Monday, Jun. 22, 1936

Squeeze Play?

A brave Chinese general is the one who defies Japan. Last week General Pai Tsung-hsi seemed to have qualified. Long rated in Canton as South China's ablest commander, doughty General Pai abruptly sent the South's armies marching northward "against the Japanese." Simultaneously he reviled Tokyo, also reviled the Chinese Nanking Government of Generalissimo Chiang Kai-shek for having let Japan virtually seize North China, and proudly swelled his chest amid shrieking Cantonese plaudits. Only thing odd about all this was that there were no Japanese in the part of China into which General Pai sent troops "against the Japanese" and that news of their advance was printed in Tokyo papers days before it got under way.

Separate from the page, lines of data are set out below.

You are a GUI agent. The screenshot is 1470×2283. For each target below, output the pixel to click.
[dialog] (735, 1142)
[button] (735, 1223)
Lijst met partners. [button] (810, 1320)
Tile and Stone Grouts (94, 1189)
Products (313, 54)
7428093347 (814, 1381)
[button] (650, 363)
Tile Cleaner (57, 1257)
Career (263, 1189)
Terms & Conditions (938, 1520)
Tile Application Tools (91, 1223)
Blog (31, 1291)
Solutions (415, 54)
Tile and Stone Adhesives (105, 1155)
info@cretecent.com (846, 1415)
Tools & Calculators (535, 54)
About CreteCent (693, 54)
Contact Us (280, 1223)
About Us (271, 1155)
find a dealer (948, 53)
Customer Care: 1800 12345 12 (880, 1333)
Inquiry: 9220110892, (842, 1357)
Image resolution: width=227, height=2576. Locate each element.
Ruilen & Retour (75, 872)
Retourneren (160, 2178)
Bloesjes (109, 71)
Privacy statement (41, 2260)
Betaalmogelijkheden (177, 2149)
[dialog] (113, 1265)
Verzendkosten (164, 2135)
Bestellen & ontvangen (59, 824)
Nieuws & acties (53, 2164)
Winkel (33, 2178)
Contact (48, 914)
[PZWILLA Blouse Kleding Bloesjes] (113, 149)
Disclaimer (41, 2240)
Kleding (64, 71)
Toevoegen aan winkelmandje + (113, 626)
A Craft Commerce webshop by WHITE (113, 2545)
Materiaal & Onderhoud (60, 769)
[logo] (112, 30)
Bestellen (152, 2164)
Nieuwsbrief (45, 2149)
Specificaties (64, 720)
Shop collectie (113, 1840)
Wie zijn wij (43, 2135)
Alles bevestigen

According to Chinese news sources, about 1,000,000 Chinese soldiers were soon involved, the forces of General Pai advancing against positions held by troops of Generalissimo Chiang north of Canton. Pai's untrained soldiers really thought they were advancing "against the Japanese." When they found themselves facing fellow Chinese troops they stopped, camped, waited. Meanwhile at Nanking the Japanese Military Attache, Major General Seiichi Kita, spilled a great many beans by nervously observing that if it should be proved that Japan had sold munitions to General Pai there would be nothing irregular in that. Cried this dimwit Attache: "Japan of course sells munitions to whoever will pay for them."

Neutral observers could only conclude that the Japanese Government, needing a pretext for further armed encroachment upon China, had subsidized and provided ammunition for General Pai. The ruse continued to work to perfection. General Pai's blasts against Japan touched off all over South China precisely the sort of Chinese popular unrest and baiting of local Japanese needed by spunky little Japanese Premier Koki Hirota as an excuse to intervene. By his orders a Japanese cruiser and six destroyers soon slithered into Amoy "to protect Japanese lives and property." Added a Japanese destroyer officer, "We are ready to proceed to Canton at a moment's notice."

Should Japan obtain the whip hand in Canton and South China which she already holds in Peiping and North China, the so-called "National Government of the Republic of China" at Nanking would be squeezed between two red-hot tongs of Japanese Might. Last week's developments reduced to absurdity an edifying statement read to the House of Commons by Britain's polite Foreign Secretary Anthony Eden, in which Japan was censured for abetting Japanese smugglers to evade the Chinese customs, at the expense of law-abiding British traders.